WORK ORDER: Reproduce only what runs from the line containing "Start the Tour from footer" to the line containing "Filter by Priority column" in the records below, inclusive. Keep it exact, and keep the pictures out.

TASK DATA:
::::::
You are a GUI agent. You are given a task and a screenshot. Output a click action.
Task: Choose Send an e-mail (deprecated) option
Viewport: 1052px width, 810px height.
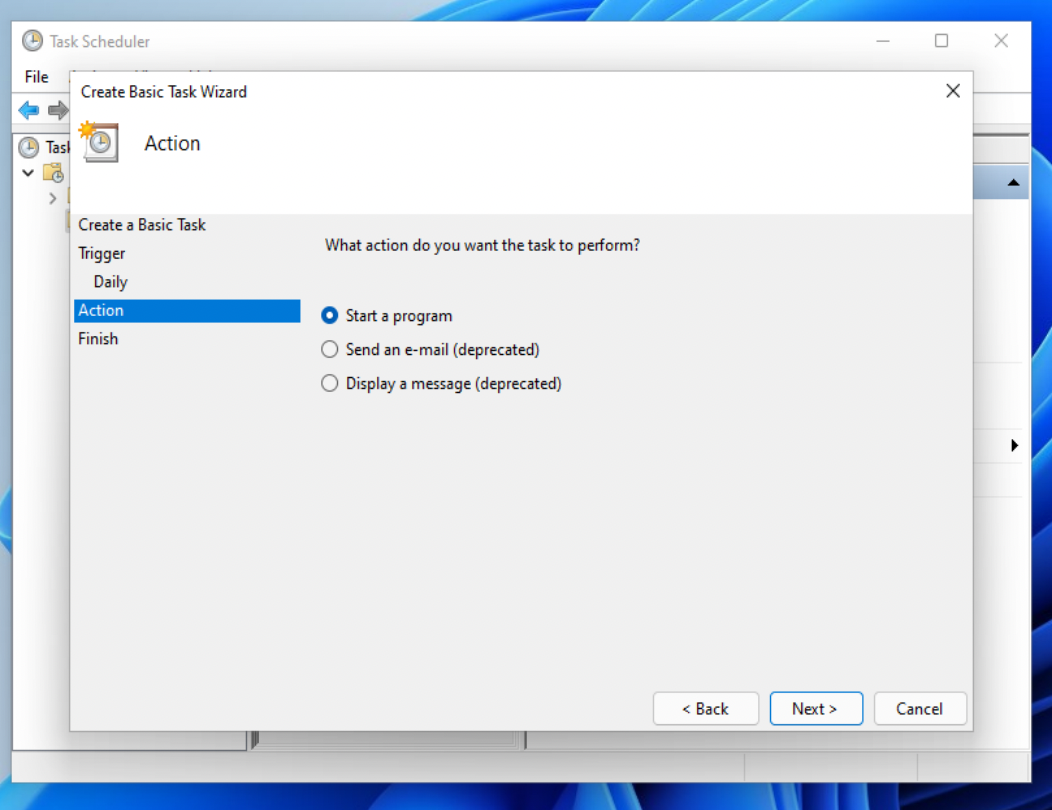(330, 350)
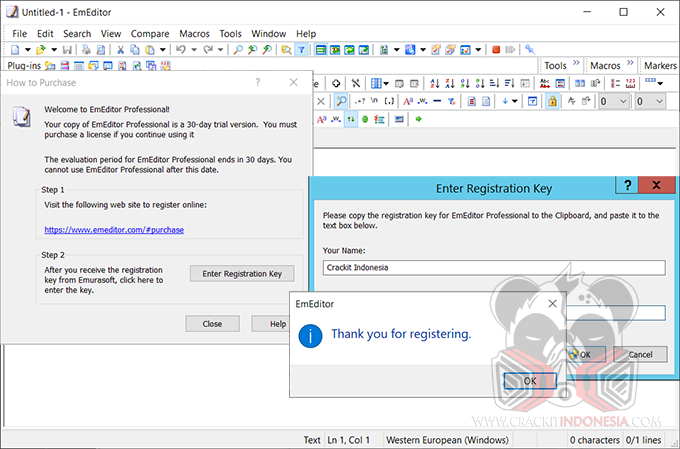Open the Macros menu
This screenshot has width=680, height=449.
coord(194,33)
::::::
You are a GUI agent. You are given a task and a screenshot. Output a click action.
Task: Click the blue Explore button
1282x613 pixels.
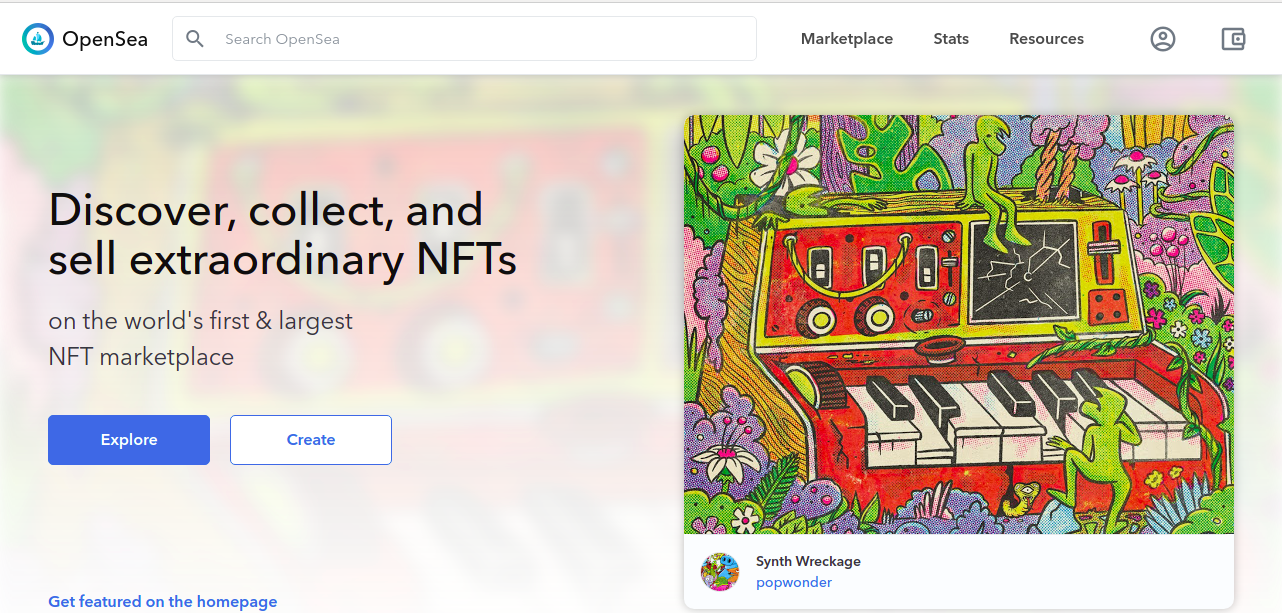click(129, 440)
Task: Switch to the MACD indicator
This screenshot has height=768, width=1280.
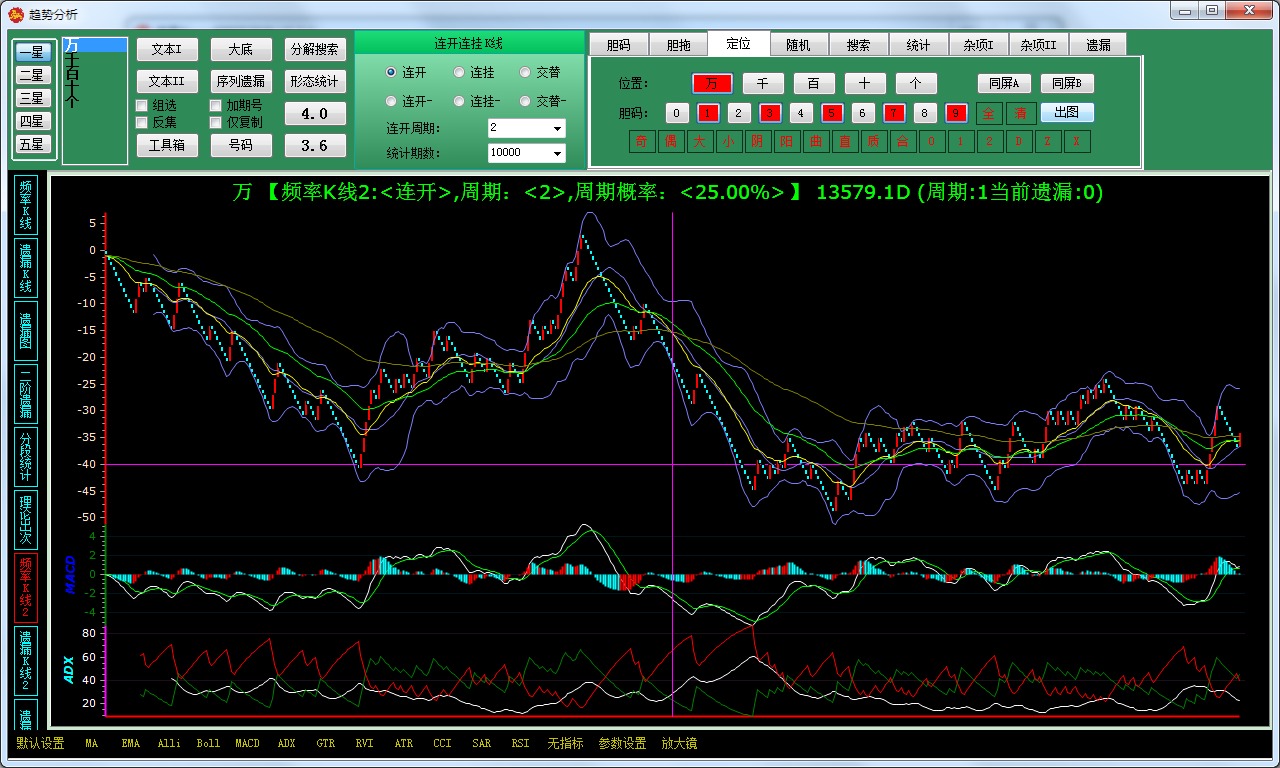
::::::
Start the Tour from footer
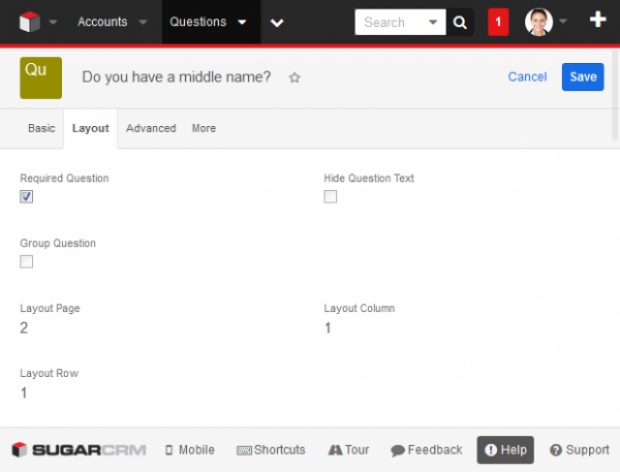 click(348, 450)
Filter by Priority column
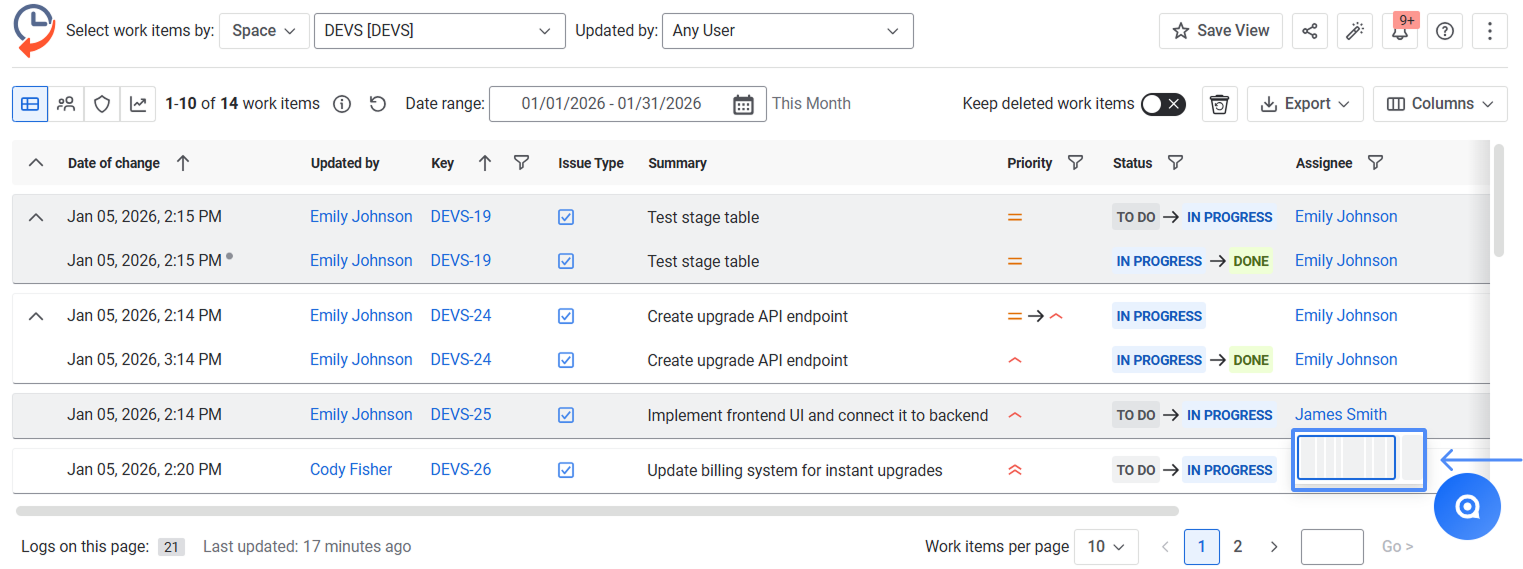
::::::
EXERCISE OUTPUT:
Start the Tour from footer
 click(348, 450)
Filter by Priority column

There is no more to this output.